An extremely insightful 7 minute interview into Trump's mind (Which he refers to as a "blackhole") by the author of his, "the art of the deal." This guy spent a lot of time with Trump and knows the inner workings of his mind as well as anyone. His conclusion is that Trump will "declare victory and resign."
Interviews with Schwartz are always so interesting. He has some really crazy stuff to say about Trump, especially in relation to his attention span and relationship (or lack of relationship) with the written word.
Trump and Schwartz do not like each other. Trump hates Schwartz for taking credit for the book he wrote about Trump. Schwartz hates Trump because of all he saw while preparing to write the book.
Schwartz is probably correct. Trump has a long history of suddenly quitting and walking away from projects that ran into trouble.
He tends to stick with a failing project for too long, then, when the pressures grow strong enough, Trump will suddenly quit fighting and just drop it all like it never existed.
We all saw this many times in the campaign. He would make some strong claim or statement, use it for as long as it drew applause and approval, and then drop it as soon as the applause stopped, and never mention it again. He's done it all his life.
Swartz spent 2 years with him, right at his side, recording almost everything that was said and done. Trump often hauled him into closed meetings to record how he closed a deal, and Swartz saw him dropping multi-million dollar projects many times, without a thought to them afterward.
Once he gives up, it's as if everything that came before never existed. They do hate each other now, but that only began at the second printing of the book. Swartz had an agreement with Trump he honored for the first printing, but he was supposed to get cover credits on the editions to follow, if there were any, and Trump denied his name to go on the cover.
Swartz took him to court, and won. And that caused the split. After Swartz got the cover credit he wanted, he said nothing at all about Trump for years afterward, and only came forward long after the book had quit selling. He first began talking about Trump before Trump ever entered the race; his observations on Trump were already pretty well known by then.
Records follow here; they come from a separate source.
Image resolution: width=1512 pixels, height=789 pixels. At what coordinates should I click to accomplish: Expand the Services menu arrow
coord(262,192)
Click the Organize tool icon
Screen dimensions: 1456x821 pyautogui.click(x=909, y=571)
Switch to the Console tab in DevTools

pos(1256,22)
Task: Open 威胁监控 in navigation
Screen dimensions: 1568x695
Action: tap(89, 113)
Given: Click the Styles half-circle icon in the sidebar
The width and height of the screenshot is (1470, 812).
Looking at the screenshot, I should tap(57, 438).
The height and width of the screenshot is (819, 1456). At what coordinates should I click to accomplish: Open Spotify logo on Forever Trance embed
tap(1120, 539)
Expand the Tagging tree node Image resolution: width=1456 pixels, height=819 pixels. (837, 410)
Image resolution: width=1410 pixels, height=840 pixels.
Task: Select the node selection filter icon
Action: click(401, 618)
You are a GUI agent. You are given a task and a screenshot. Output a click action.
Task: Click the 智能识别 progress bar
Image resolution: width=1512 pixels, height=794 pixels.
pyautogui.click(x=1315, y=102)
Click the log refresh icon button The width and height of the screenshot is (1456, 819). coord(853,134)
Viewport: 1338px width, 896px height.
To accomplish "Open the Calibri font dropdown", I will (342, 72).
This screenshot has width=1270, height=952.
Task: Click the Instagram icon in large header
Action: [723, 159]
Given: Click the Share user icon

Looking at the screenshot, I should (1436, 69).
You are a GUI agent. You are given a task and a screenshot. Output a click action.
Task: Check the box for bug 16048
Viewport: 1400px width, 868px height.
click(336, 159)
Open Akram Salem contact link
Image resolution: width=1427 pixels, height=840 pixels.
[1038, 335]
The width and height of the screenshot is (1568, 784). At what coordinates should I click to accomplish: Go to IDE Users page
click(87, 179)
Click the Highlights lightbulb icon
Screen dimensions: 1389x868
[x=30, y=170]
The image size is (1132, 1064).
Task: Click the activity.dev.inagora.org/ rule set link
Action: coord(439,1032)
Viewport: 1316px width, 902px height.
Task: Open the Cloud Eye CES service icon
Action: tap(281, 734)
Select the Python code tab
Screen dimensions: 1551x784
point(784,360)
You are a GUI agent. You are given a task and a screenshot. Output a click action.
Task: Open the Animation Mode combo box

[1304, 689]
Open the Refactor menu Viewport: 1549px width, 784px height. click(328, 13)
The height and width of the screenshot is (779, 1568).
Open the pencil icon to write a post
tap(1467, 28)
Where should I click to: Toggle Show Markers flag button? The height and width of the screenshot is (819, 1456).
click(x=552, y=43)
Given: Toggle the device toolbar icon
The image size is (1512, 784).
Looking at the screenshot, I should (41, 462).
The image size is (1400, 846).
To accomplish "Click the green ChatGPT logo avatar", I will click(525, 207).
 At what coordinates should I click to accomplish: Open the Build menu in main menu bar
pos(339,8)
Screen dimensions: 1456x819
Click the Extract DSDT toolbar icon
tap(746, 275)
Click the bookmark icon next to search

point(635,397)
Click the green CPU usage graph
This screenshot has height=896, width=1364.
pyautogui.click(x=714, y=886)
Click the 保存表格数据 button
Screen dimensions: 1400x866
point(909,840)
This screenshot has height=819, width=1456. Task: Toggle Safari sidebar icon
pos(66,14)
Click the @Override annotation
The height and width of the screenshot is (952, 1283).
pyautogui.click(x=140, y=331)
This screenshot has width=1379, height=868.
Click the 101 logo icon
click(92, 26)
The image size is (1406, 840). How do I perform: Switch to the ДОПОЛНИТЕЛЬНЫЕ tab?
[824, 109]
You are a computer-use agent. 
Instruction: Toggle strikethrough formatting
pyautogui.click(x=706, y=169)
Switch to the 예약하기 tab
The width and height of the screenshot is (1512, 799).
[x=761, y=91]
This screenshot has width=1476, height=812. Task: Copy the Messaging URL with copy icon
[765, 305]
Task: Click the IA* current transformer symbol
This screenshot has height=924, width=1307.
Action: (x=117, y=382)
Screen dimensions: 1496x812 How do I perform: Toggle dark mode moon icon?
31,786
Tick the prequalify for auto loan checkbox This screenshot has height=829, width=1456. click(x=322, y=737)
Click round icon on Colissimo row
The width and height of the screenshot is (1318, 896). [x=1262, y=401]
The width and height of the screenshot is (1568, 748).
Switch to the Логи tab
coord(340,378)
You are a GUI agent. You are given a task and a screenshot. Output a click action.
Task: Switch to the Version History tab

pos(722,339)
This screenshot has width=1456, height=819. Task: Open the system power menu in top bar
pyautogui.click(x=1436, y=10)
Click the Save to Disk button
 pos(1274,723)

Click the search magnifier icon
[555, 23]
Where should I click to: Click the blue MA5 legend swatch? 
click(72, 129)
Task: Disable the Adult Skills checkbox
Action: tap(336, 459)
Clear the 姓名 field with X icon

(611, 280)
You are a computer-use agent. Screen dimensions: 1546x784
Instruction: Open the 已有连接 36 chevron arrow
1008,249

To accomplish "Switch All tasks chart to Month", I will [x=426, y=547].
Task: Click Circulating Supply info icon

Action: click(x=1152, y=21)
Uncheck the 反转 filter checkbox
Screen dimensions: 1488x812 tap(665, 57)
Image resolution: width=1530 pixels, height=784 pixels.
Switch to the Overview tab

The cover credit thing has often caused a book to fail expectations, because readers become unsure who is actually speaking in the book- the ghost writer or the name on the cover.
Glen Beck got around this recently when he purchased a fiction mystery that was written and self-published by an unknown female writer. He bought the rights to the book, the publication rights, and the rights to use the author's name for that book.
It cost him a pretty penny- much more than a standard ghost writer's contract- but it avoided a possible lawsuit later on that could have cost even more in damages.
Most ghost writers get some credit- sometimes in small print on the cover, other times with mutual writer's credit, and sometimes on the title page inside. It all depends on the writer and the contract.